ECLI:NL:RBMNE:2024:4458
Rechtbank Midden-Nederland
- Eerste aanleg - enkelvoudig
- Rechtspraak.nl
Afwijzing vorderingen wegens onvoldoende onderbouwing van huurovereenkomsten
In deze zaak heeft KAV Autoverhuur B.V. (hierna: KAV) een rechtszaak aangespannen tegen H.O.D.N. [handelsnaam] (hierna: [gedaagde]) wegens onbetaalde facturen voor de huur van auto's. KAV heeft [gedaagde] op 22 januari 2024 gedagvaard, waarna [gedaagde] op 27 maart 2024 een conclusie van antwoord heeft ingediend. Op 18 juli 2024 heeft KAV aangegeven dat zij en haar gemachtigde niet konden verschijnen op de mondelinge behandeling, wat door de kantonrechter is afgewezen. [gedaagde] is wel verschenen met zijn gemachtigde, mr.
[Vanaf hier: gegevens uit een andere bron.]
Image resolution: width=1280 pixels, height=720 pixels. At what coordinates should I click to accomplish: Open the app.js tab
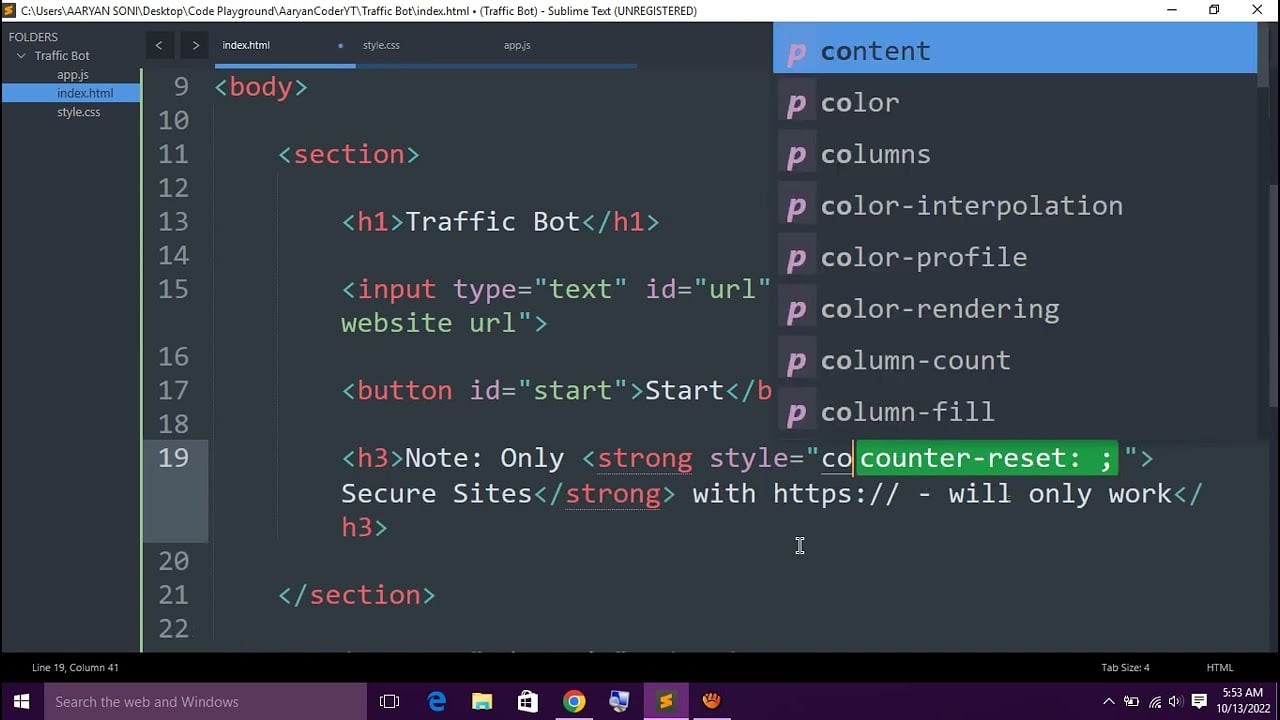516,45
A.E.M.C. Koudijs.
Tijdens de zitting heeft KAV gesteld dat [gedaagde] in 2022 en 2023 auto's van haar heeft gehuurd, maar [gedaagde] ontkent dit en beweert dat er sprake is van een administratieve fout. De kantonrechter heeft geoordeeld dat KAV onvoldoende bewijs heeft geleverd voor het bestaan van de huurovereenkomsten. De enkele facturen zijn niet voldoende om aan te tonen dat [gedaagde] daadwerkelijk auto's heeft gehuurd. KAV had meer bewijs moeten overleggen, zoals huurcontracten of bevestigingen, wat zij niet heeft gedaan.
De kantonrechter heeft de vorderingen van KAV afgewezen en KAV veroordeeld in de proceskosten van [gedaagde], die zijn begroot op € 510,00. Dit vonnis is uitgesproken op 24 juli 2024 door mr. V.E.J.A. Boots en mr. D.C.P.M. Straver.